Toutes les entreprises qui ont une exposition à la Russie - même un simple cas contact économique - sont vendues comme si elles avaient subitement contracté la peste et le choléra, résume Fidelity International dans une note.

La banque-assurance a de nouveau été délaissée à l'image d'Allianz (-2,83 % à 254,81 $), Commerzbank (-5,19 % à 7,84 $, au MDax), Deutsche Bank (-2,77 % à 11,37 $), Munich Re (-4,45 % à 290,90 $) à Francfort ou Société Générale et BNP Paribas qui se sont enfoncées de plus de 4 %.

Dans le tourisme, Air France-KLM a dégringolé de 6,07 % à 4,590 $ et le groupe hôtelier Accor a perdu 9,90 % à 33,72 $. À Londres, Easyjet a plongé de 7,53 % à 439,50 pence et IAG a piqué du nez (de 5,86 % à 116,24 pence). À Dublin, Ryanair a chuté de 7,79 % à 16,68 $.

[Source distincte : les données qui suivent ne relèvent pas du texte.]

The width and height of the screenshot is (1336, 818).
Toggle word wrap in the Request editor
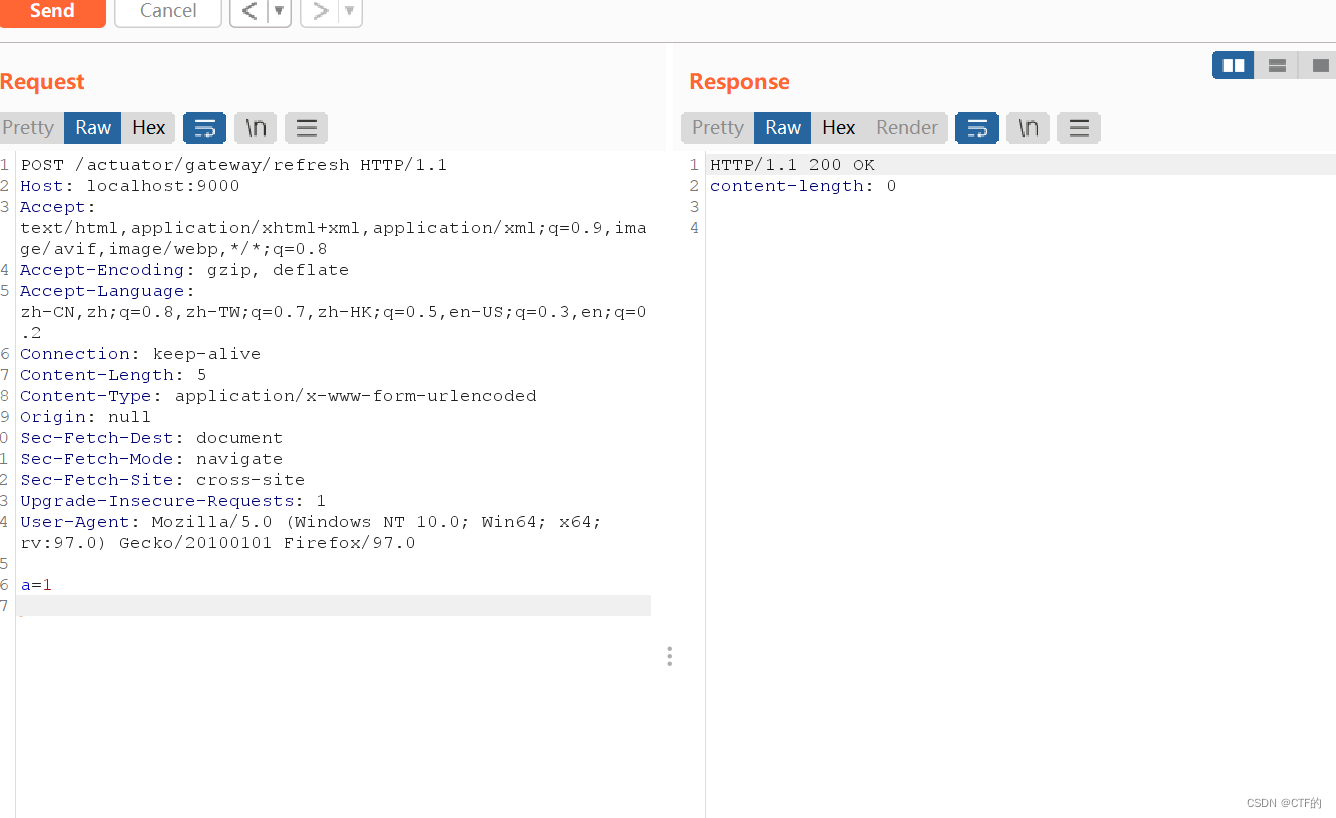tap(204, 127)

À New York, la perspective d'un bond du coût du kérosène a fait descendre en flèche Delta Airlines (-12,78 % à 30,11 $) et United Airlines (-15 % à 31,20 $).

À Francfort, Adidas a fini distancé (-5,40 % à 246 $). Le groupe réalise moins de 3 % de ses ventes en Russie, mais n'a pas encore communiqué sur la poursuite ou non de ses activités dans le pays. Son rival Puma, qui a annoncé samedi les suspendre, a reculé de 3,99 % à 90,36 $.